Treatment of periprosthetic joint infection (PJI) can include local delivery of antibiotics. A frequently used medium is absorbable calcium sulphate beads. The aims of this study were to:

  • identify how often organisms in infected THRs are sensitive to the added antibiotics

  • establish the incidence of persistent wound discharge and hypercalcaemia

All patients who received an antibiotic loaded calcium sulphate carrier (Stimulan, Biocomposites, Keele, UK) for either confirmed infection, presumed infection or for prophylaxis between July 2015 and July 2020 were included. Stimulan use was at the discretion of the surgeon, and between 10 and 40cc was used. In the absence of a known organism we routinely used 1g vancomycin and 240mg gentamicin per 10 cc of calcium sulphate. Post-operative sensitivities for all organisms cultured were compared to the antibiotics delivered locally. Persistent wound drainage was defined as discharge beyond the third postoperative day. Patients had serum calcium measured if they developed symptoms consistent with hypercalcaemia (Ca >2.6 mmol/L) or the clinical team felt they were at high risk.

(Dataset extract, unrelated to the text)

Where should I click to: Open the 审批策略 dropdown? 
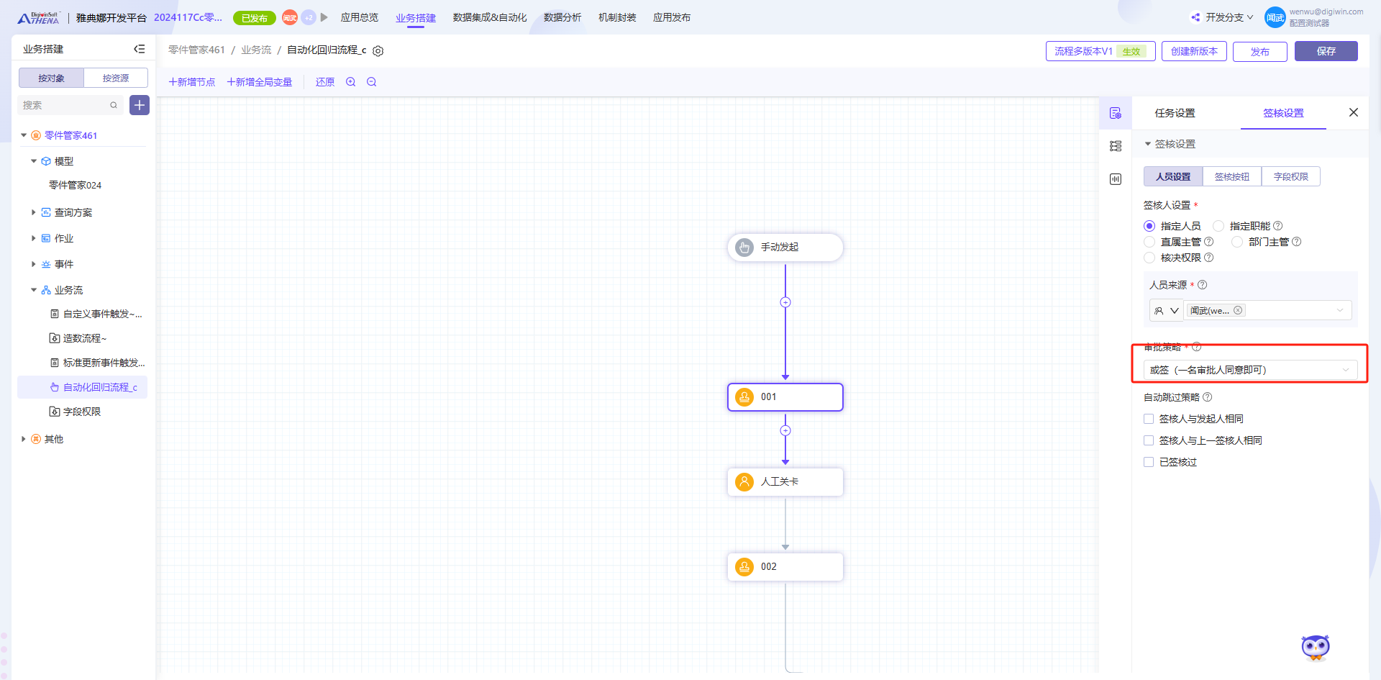[x=1250, y=370]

189 patients (mean age 66.9 years, mean BMI 28.9, 85 male, 104 female) were included. 11 patients had a native joint septic arthritis, 42 presented with acute PJI and 136 presented with chronic PJI. 133 patients grew an organism, of which 126 were sensitive to the added antibiotics. Of the seven patients with resistant growth five had vancomycin-resistent Enterococcus, one Pseudomonas and one multi-organism growth including coagulase negative Staphylococcus. 40 patients experienced persistent wound discharge, with eight requiring re-operation. All other cases settled with dressing management. 12 patients developed hypercalcaemia (3/64 10cc, 7/117 20cc, 0/2 30cc and 2/6 40cc). The peak calcium reading ranged between the second and twelfth post-operative day.

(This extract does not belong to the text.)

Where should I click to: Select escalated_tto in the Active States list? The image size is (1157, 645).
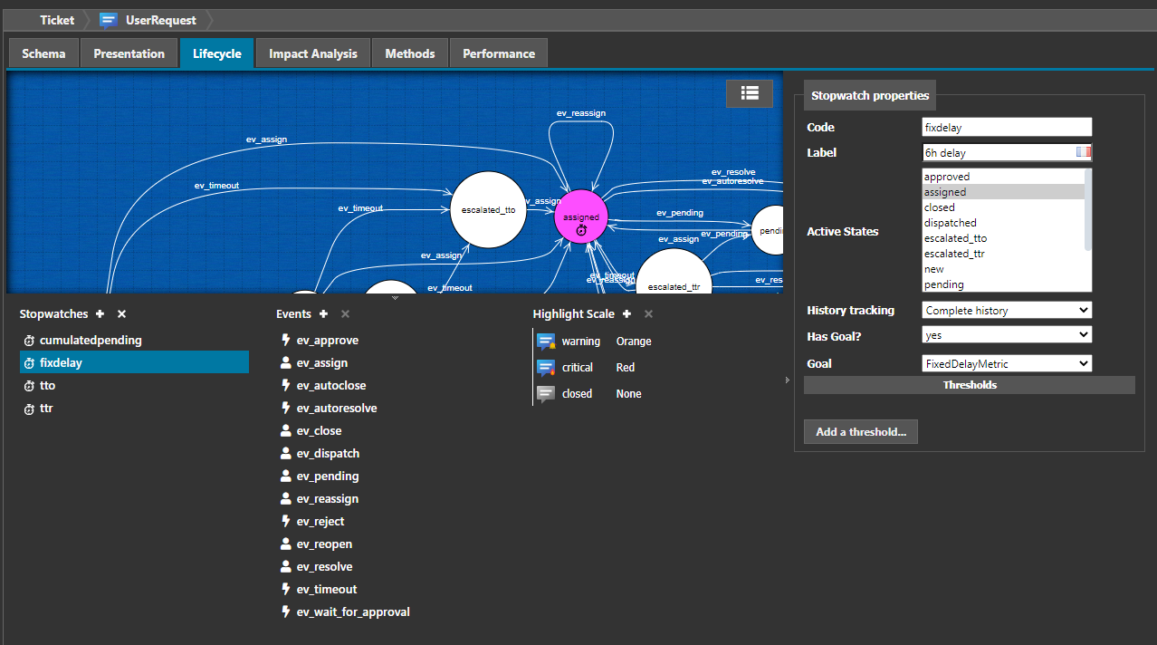point(955,238)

The addition of vancomycin and gentamicin to absorbable calcium sulphate covers the majority of organisms found in culture positive infection in our cohort. It also appears safe, with an acceptable incidence of hypercalcaemia or wound discharge. Further work is required to identify patients at greatest risk of culturing resistant organisms or delayed wound healing.